4.2 Phase-2: Registration request of new node (NSN or ASN) to base station via its parent node

As discussed in previous Sect. 3.1 also the BS will be the skilled authority to authenticate the requesting SN and CH nodes, and due to specific features of BS in cluster-based sensor network, using it as the capable authority will not introduce any burden. This will not be a performance bottleneck as BS has no energy constraints and is the trusted entity, whereas the CHs are constraint energy resources. The BS is well-thought-out as a Central Skilled Authority for key generation and key-authentication during the admission of new SNs when network overheads exist to manage any overheads. The overwhelmed BS for a scaled sensor network handles and processes network traffic. Also, we have considered several approaches for key establishment methods for NSNs and ASNs because of specific features mentioned about cluster-based sensor networks.

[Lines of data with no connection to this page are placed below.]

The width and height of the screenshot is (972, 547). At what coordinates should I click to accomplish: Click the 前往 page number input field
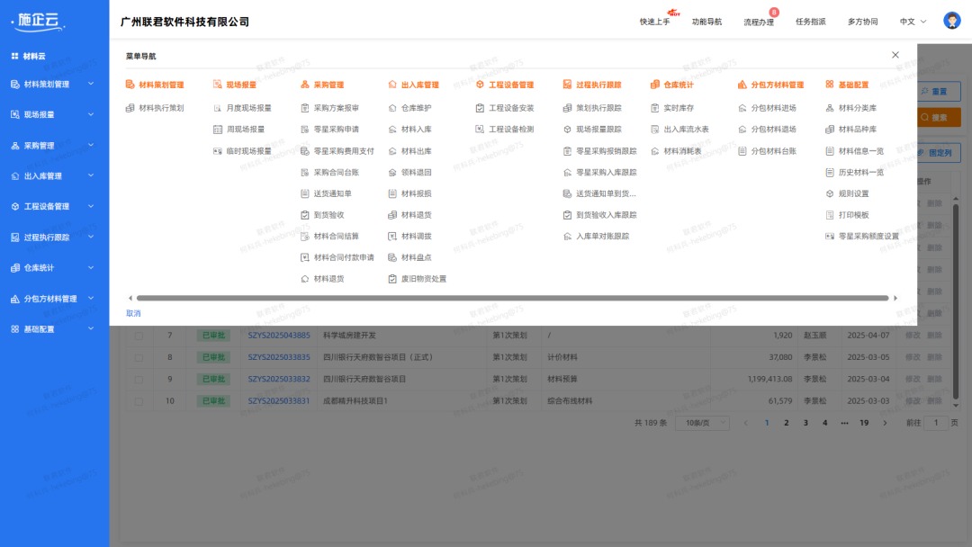click(x=936, y=422)
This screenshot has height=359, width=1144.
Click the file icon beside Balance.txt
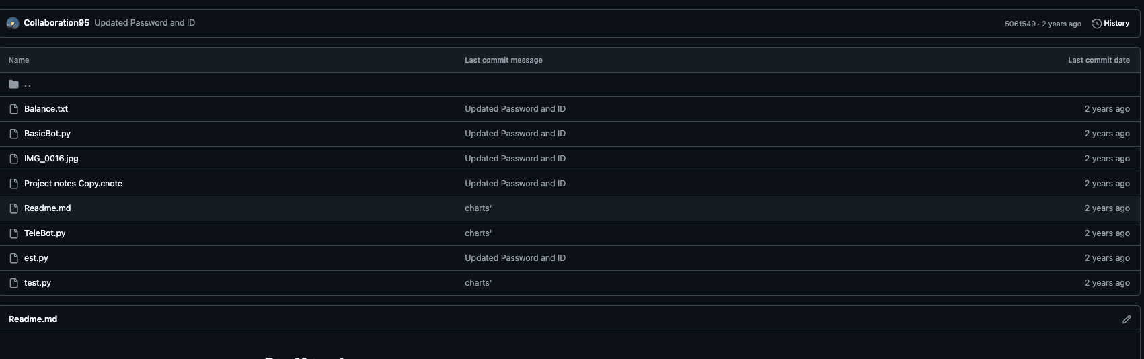click(x=13, y=109)
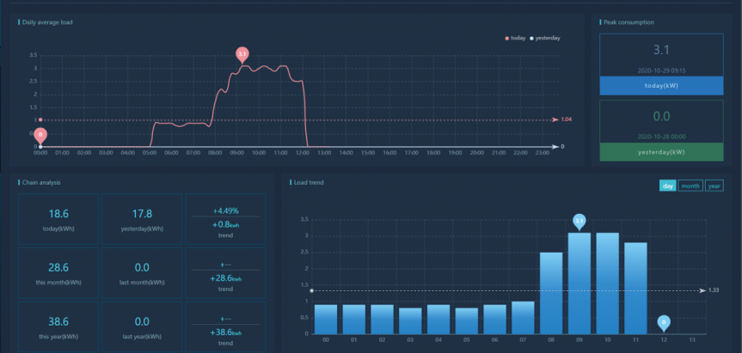Click the blue today(kW) bar
The image size is (742, 353).
(x=663, y=86)
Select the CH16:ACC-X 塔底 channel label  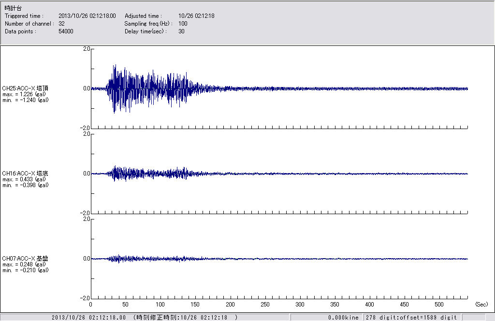pos(25,173)
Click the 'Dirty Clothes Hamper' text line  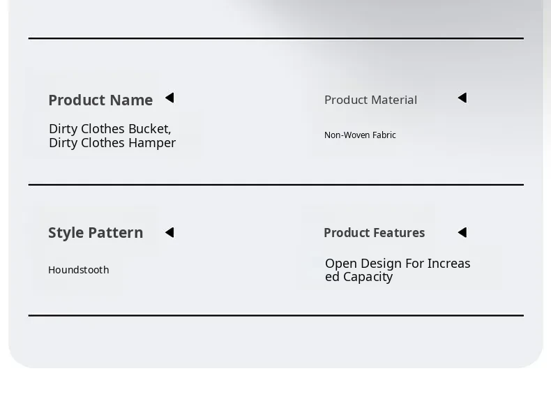coord(112,143)
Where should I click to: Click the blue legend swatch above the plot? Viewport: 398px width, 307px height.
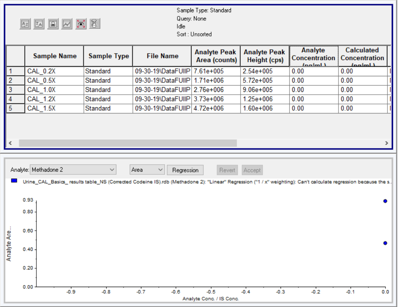14,181
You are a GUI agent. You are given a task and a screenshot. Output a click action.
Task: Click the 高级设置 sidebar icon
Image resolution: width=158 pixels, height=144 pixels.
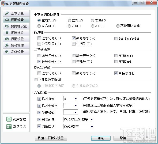(x=7, y=52)
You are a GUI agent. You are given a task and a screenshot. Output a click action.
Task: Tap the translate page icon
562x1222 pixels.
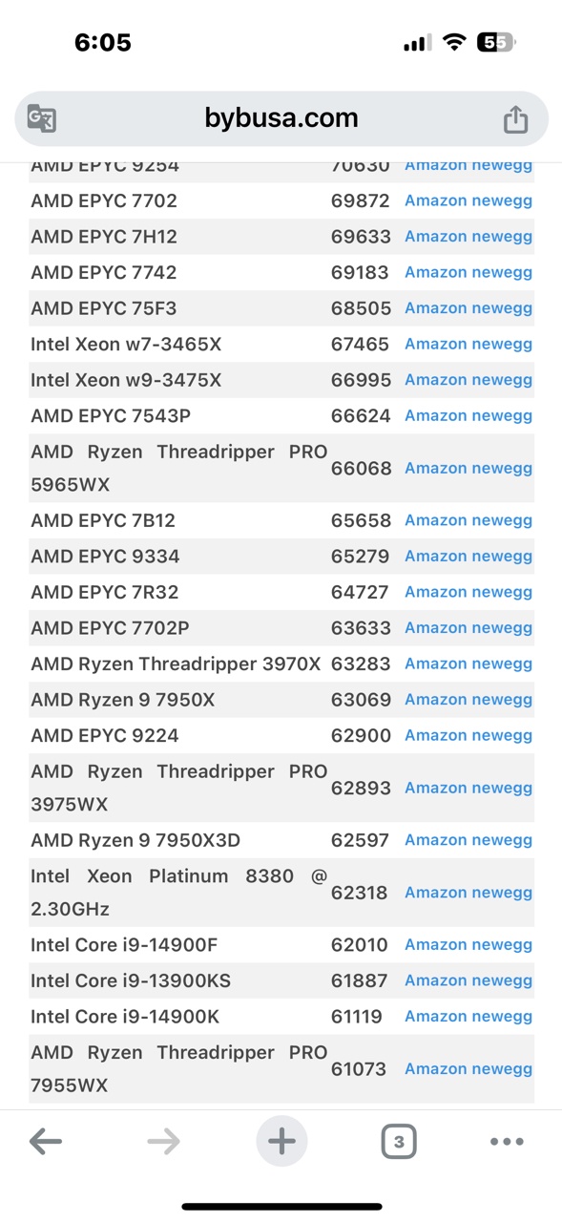[42, 118]
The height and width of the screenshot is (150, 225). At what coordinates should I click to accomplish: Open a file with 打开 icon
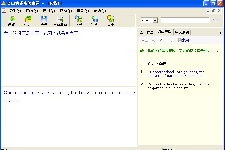(28, 21)
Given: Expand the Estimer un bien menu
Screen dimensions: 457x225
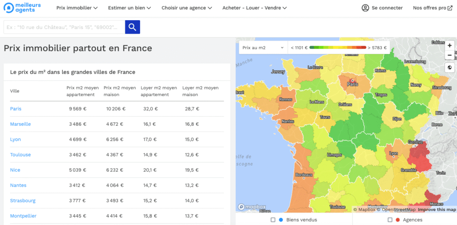Looking at the screenshot, I should click(129, 8).
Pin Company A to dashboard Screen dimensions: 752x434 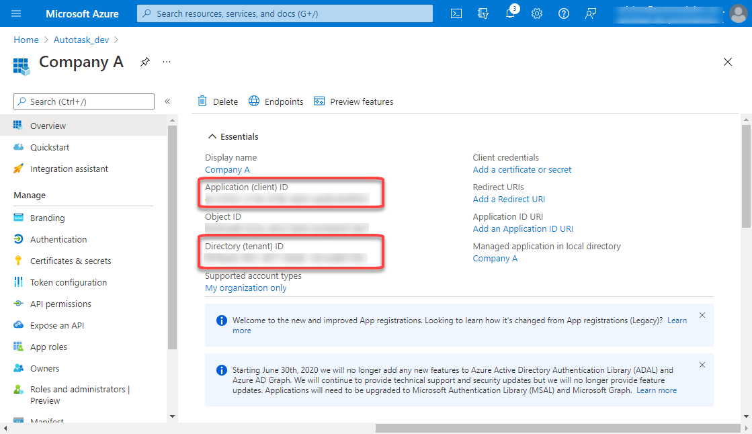144,62
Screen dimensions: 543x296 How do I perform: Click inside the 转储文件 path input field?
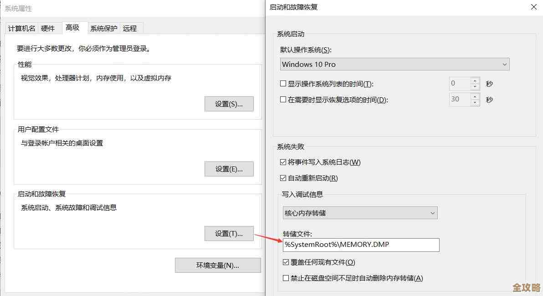360,245
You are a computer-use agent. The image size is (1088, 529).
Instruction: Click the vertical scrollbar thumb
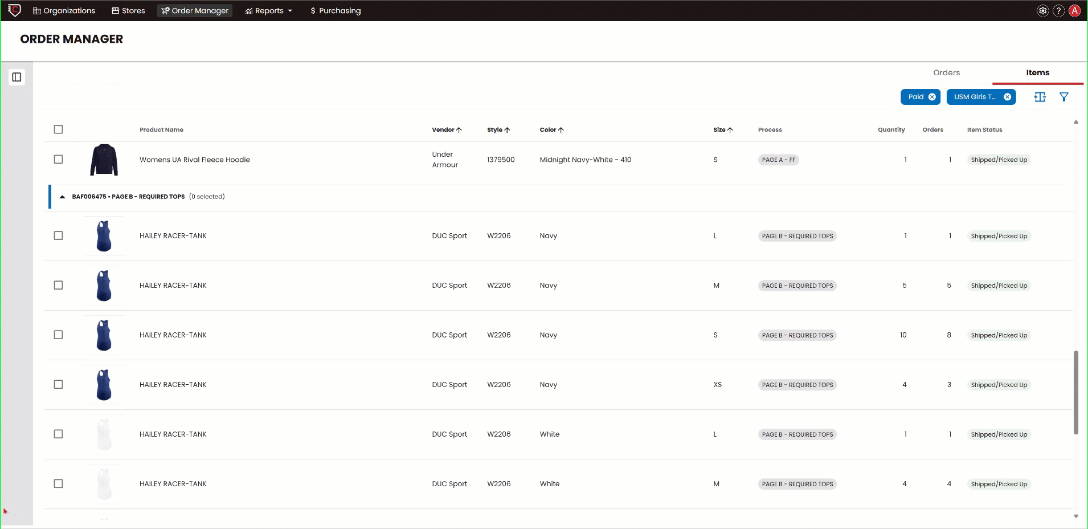click(x=1075, y=392)
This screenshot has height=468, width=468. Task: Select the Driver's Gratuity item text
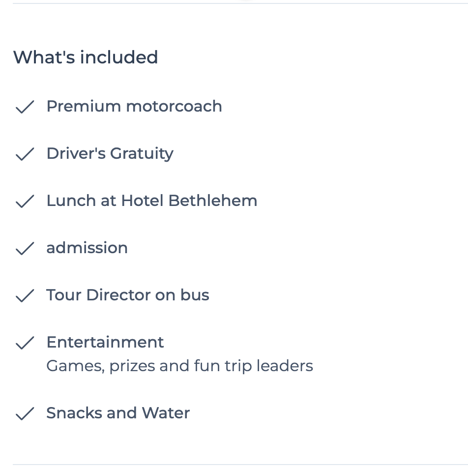[x=110, y=154]
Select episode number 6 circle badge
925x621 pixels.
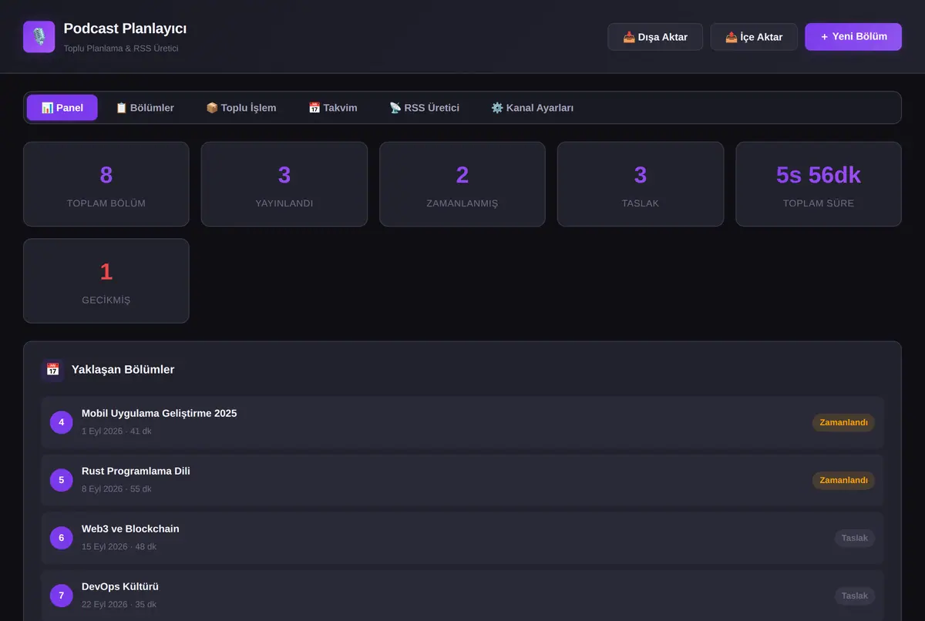click(62, 538)
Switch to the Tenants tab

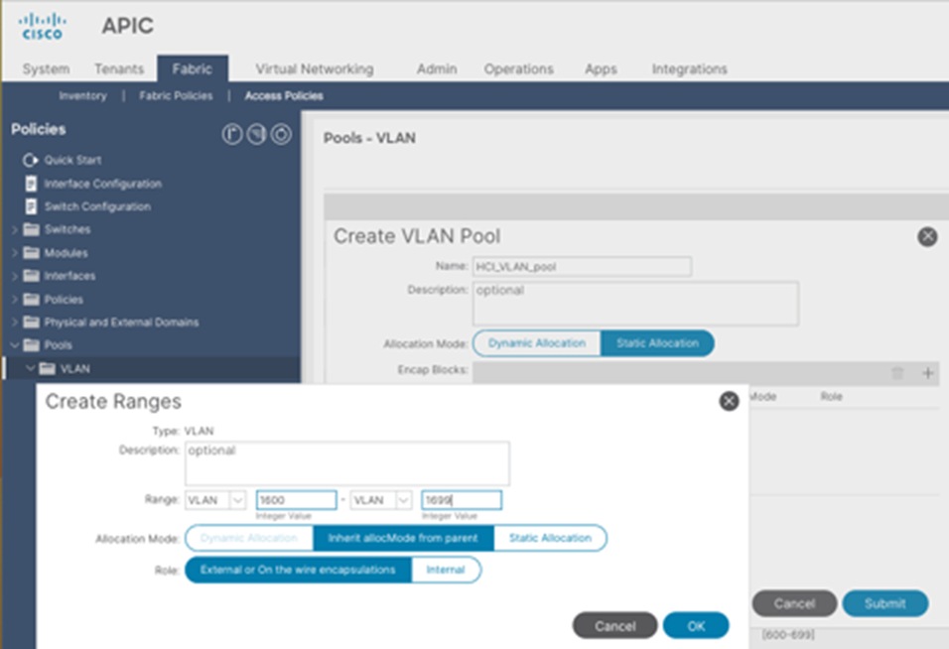point(119,68)
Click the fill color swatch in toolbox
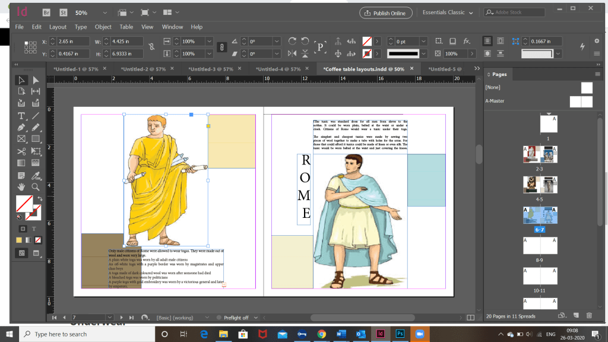This screenshot has height=342, width=608. [24, 204]
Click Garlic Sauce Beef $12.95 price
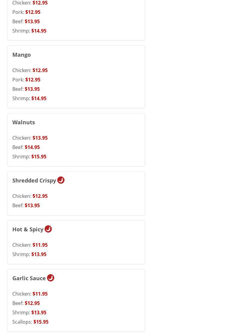The height and width of the screenshot is (333, 232). click(32, 303)
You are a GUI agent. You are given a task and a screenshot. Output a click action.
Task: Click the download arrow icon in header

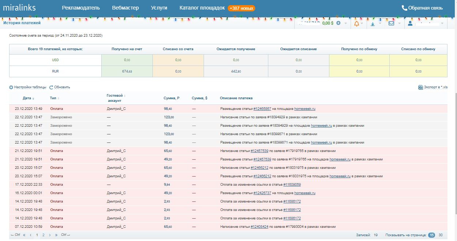click(373, 23)
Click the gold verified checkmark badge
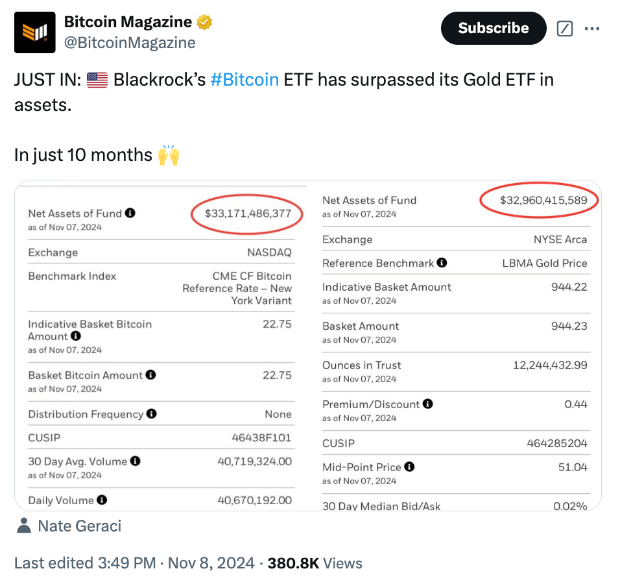 pyautogui.click(x=203, y=21)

ASN is armed with Tamperproof hardware, which makes them capable of using the key-establishment process with minimum memory requirement. In our proposed method, we have deployed a similar method to wide-ranging network key mechanisms for the purpose of key establishment between the CHs and BS. However, in cryptographic operations, we do not use public shared keys explicitly between CHs and BS to avoid a birthday attack. We created a new key from the mutually shared key between the ASNs and the BS by using a hash-operator (\(SHA - 1\)) and communicating the ASN’s ID of the node. For instance, the key needed for encryption between two CHs with \(IDs\) of \(CH_{1}\) and \(CH_{2} \) can be generated by the following hash function: \(F(Key_{ASN - BS}^{pub} \left| {\left| {CH_{1} } \right|} \right|CH_{2} )\). Where \(Key_{ASN - BS}^{pub} \) is the public key shared between CHs and the BS. Since \(Key_{ASN - BS}^{pub}\) is used indirectly by hash functions. It is a one-way function, that is, a function that is practically infeasible to invert; thus, we will be confident that the attackers cannot access \(Key_{ASN - BS}^{pub}\). As the exclusive ID of BS in most of the sensor network is considered as \(0\), So when an ASN wants to submit the registration request to BS, a new key should be created as below:

$$ Key_{new} = F (Key_{ASN - BS}^{pub} \left| {\left| {CH_{ID} } \right|} \right|0) $$

(1)

This new key is used for encrypting the request for membership, and then this membership request is then forwarded to the BS. The Membership Invitation message directed to the BS from an ASN should contain the following variable:

1. 1.

   Timestamp to avoid the re-play outbreak.

2. 2.

   The unique CH’s ID is nominated as the parent in the preceding phase. If the new node is found to be an ASN and is thus directly connected to the BS (the BS is its parent node), then 0 must be directed as the id of the BS.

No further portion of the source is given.